Record extracts below:

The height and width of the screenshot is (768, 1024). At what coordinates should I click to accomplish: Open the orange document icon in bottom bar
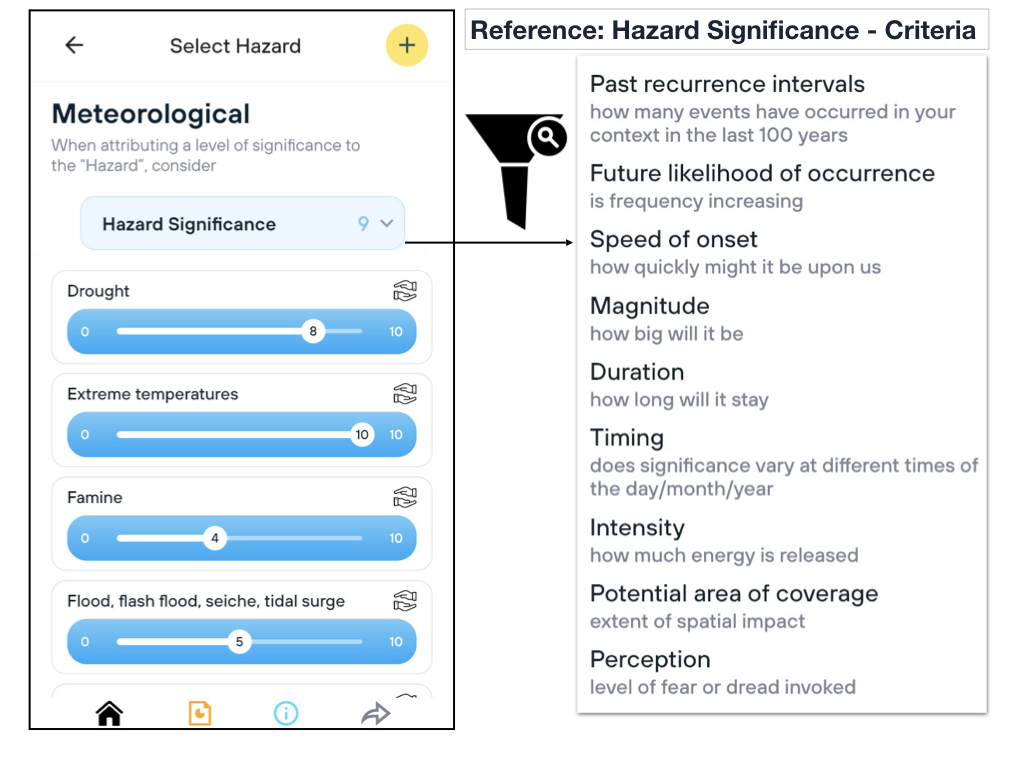coord(200,713)
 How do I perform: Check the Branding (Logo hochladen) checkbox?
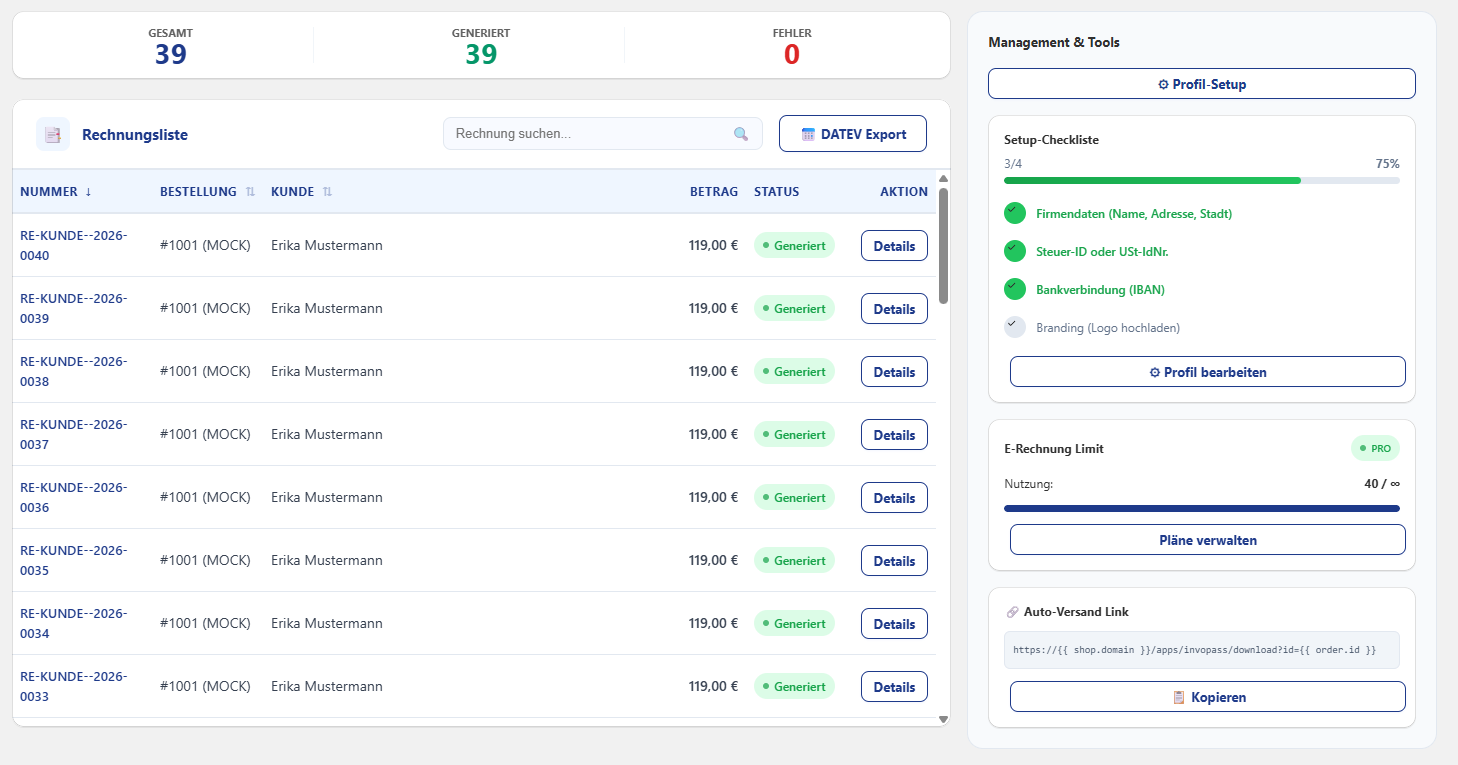coord(1014,326)
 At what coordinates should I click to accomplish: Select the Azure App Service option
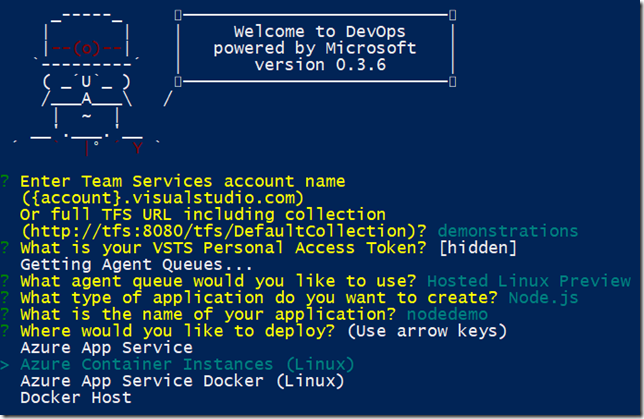(x=107, y=348)
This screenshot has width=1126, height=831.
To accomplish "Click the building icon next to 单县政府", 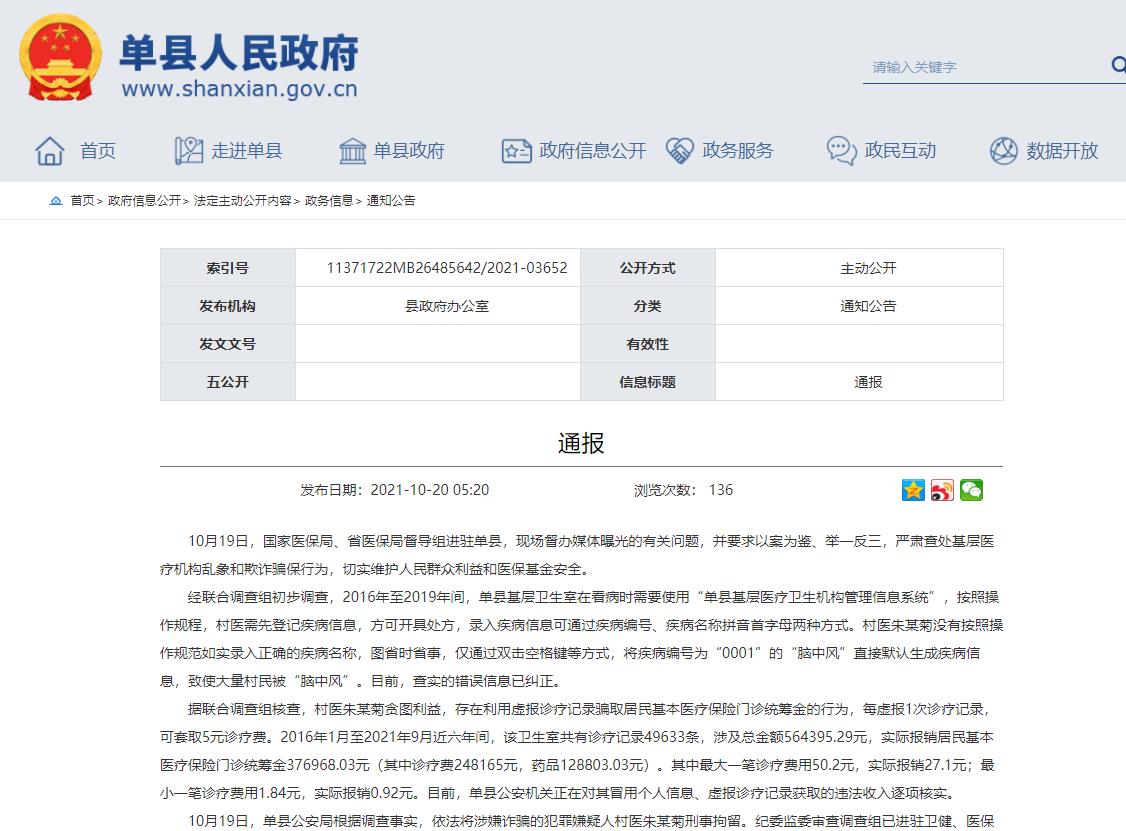I will tap(352, 151).
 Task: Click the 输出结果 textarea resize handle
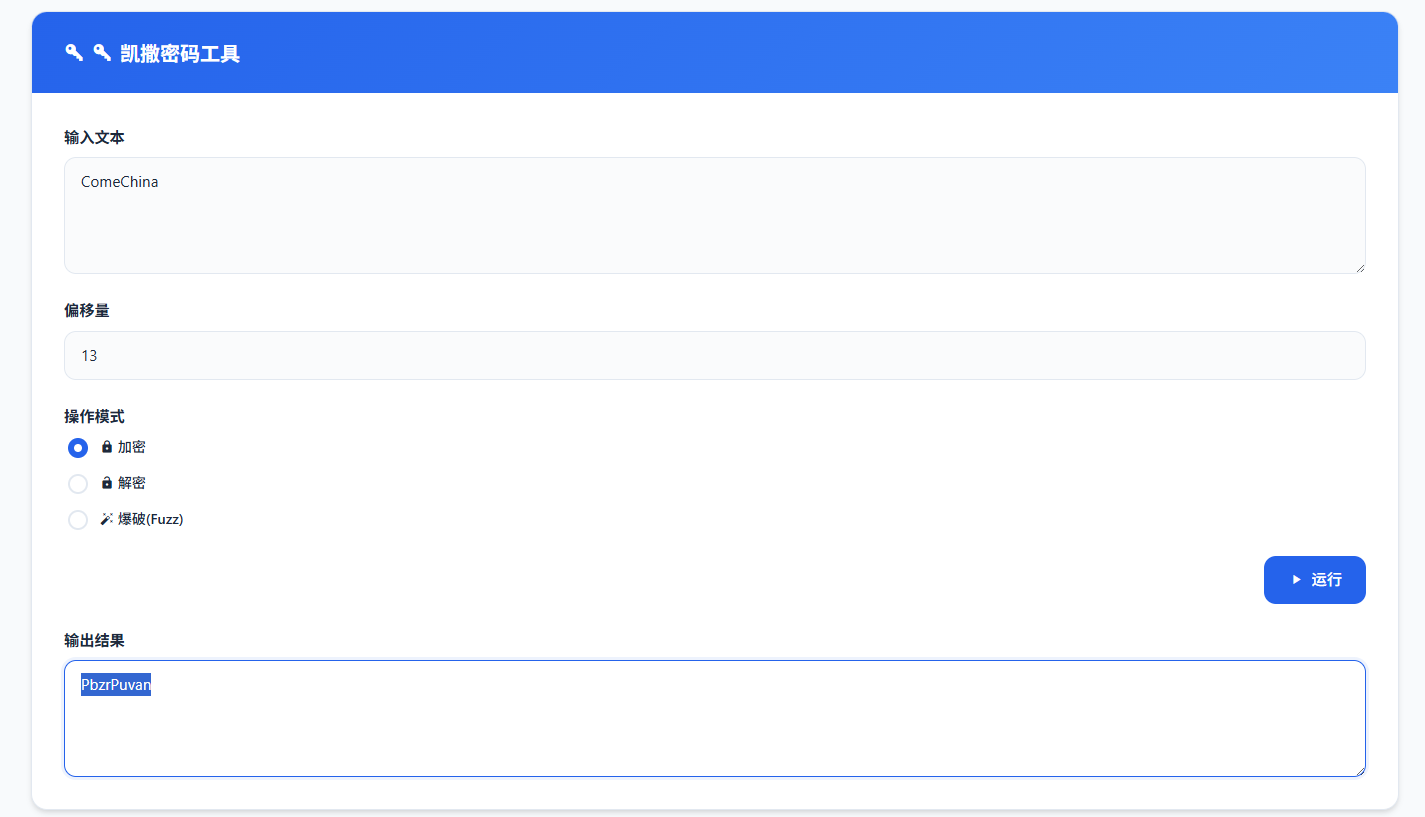click(x=1359, y=770)
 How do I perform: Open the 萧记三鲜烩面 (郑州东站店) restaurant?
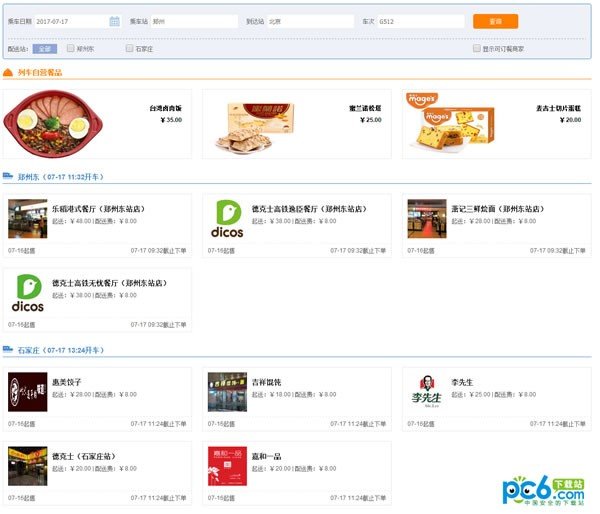pos(493,211)
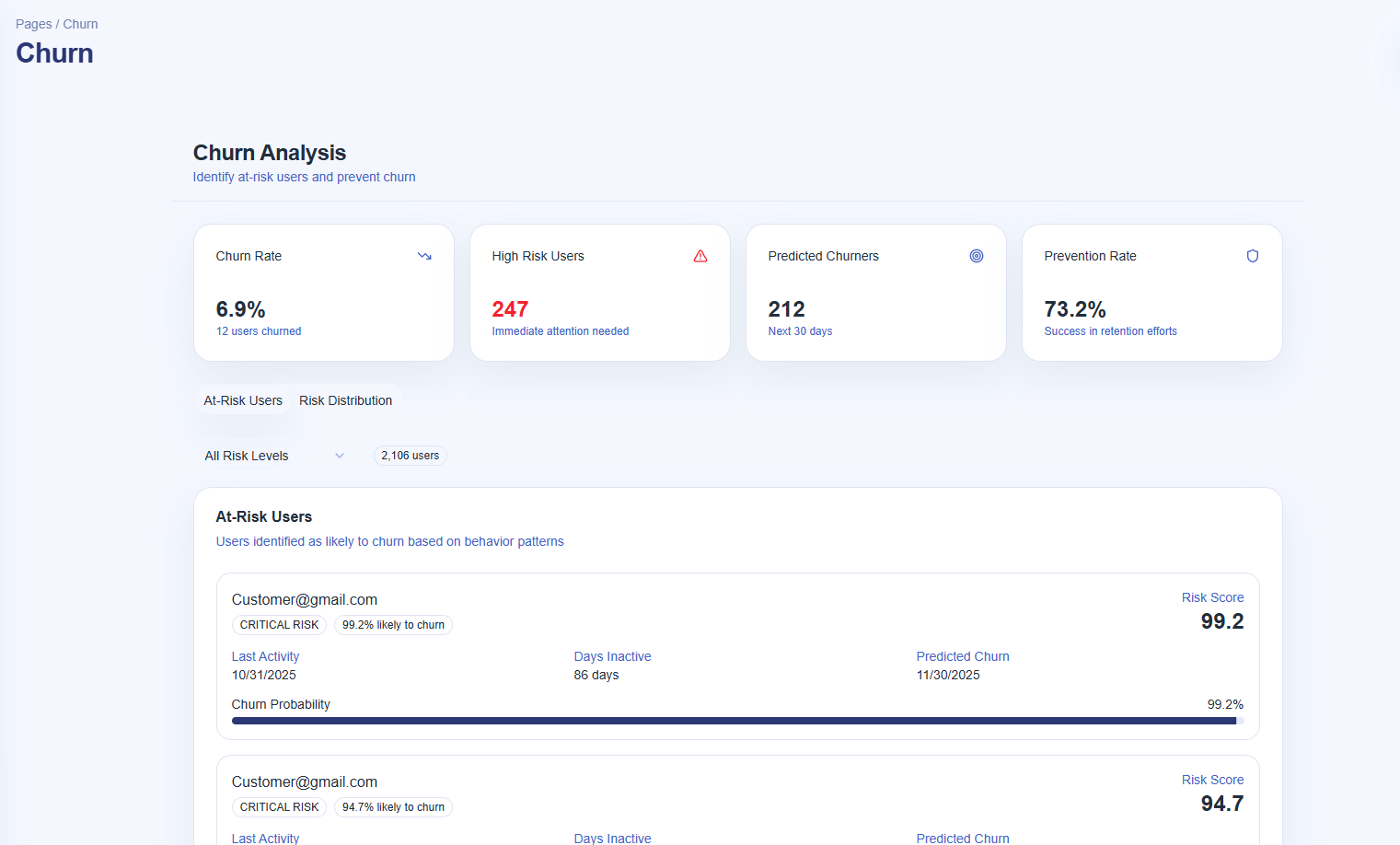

End of Record extracts.

| What to work on |
Excluding the pictures, write out exactly the lines from the line that contains "How do I perform: Open" through the end of the records.

| Solution to this problem |
 How do I perform: Open the 萧记三鲜烩面 (郑州东站店) restaurant?
pos(493,211)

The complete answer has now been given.